**WHAT YOU NEED TO DO:** Convert the lines that begin with the one containing "Select the OPENCV_EXTRA_MODULES_PATH" and continue through the last line into a JSON list of strings, one string per line, omitting blank lines. Leave the pictures out of the answer.

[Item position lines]
----------------------------------------

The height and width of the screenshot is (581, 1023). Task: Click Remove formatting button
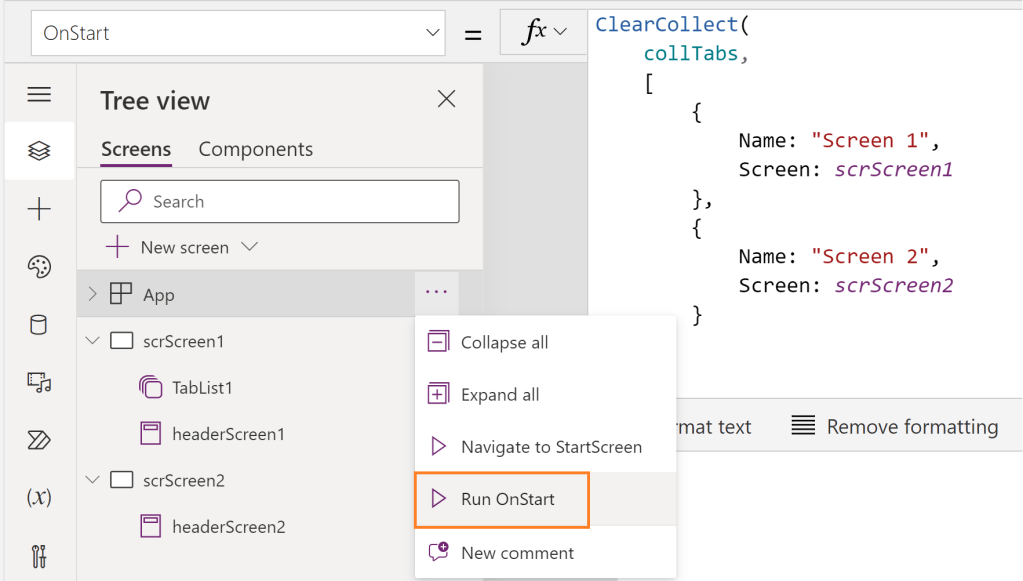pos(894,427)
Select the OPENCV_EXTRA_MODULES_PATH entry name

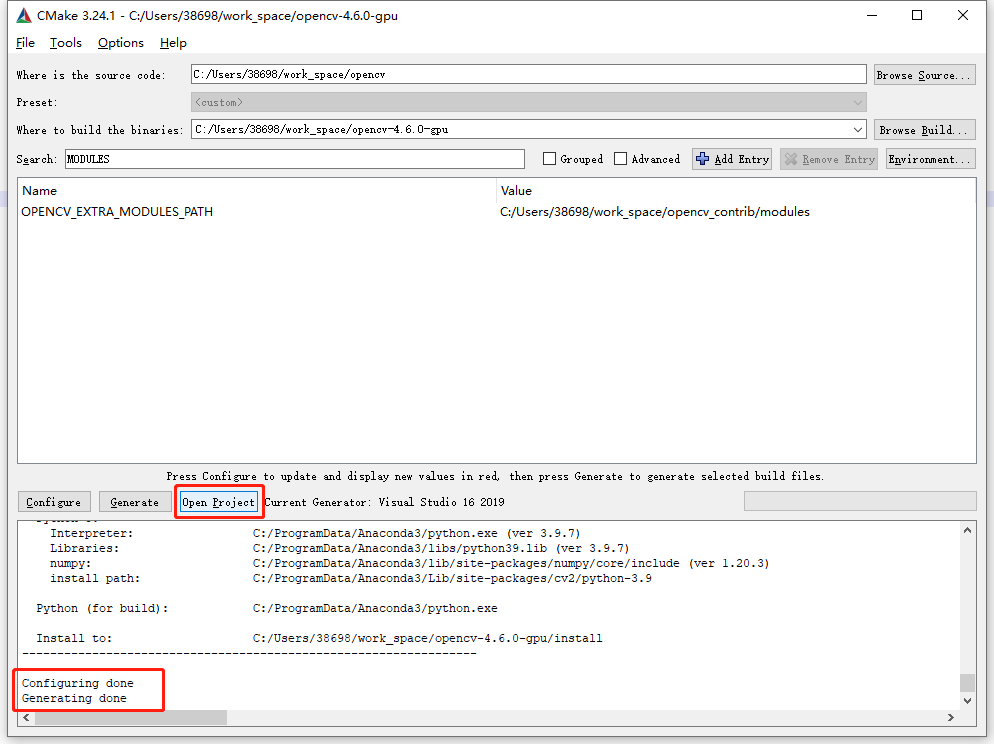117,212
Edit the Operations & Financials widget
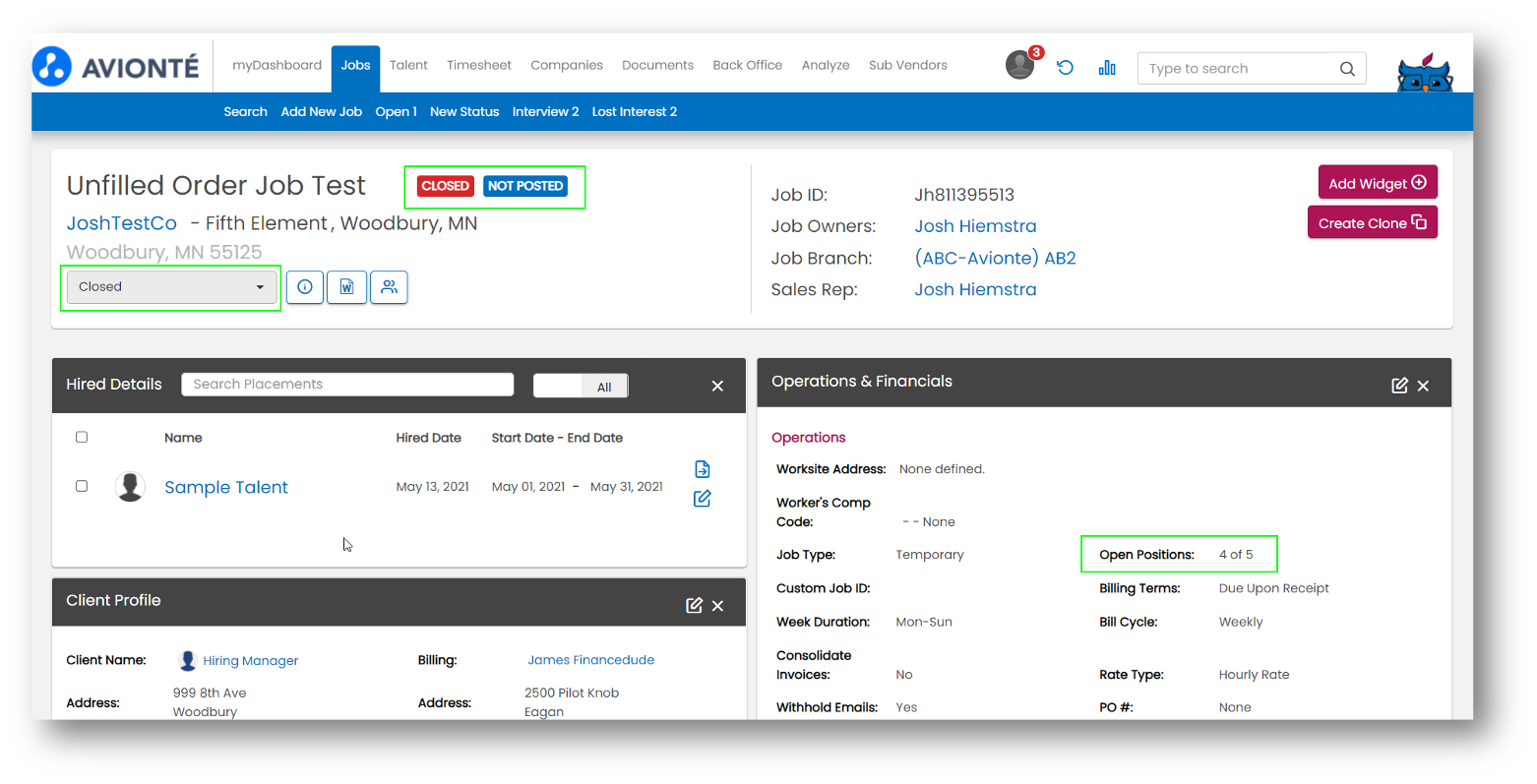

----------------------------------------

**SOLUTION FOR THIS PROBLEM:**
[
  "Select the OPENCV_EXTRA_MODULES_PATH entry name",
  "117,212",
  "Edit the Operations & Financials widget"
]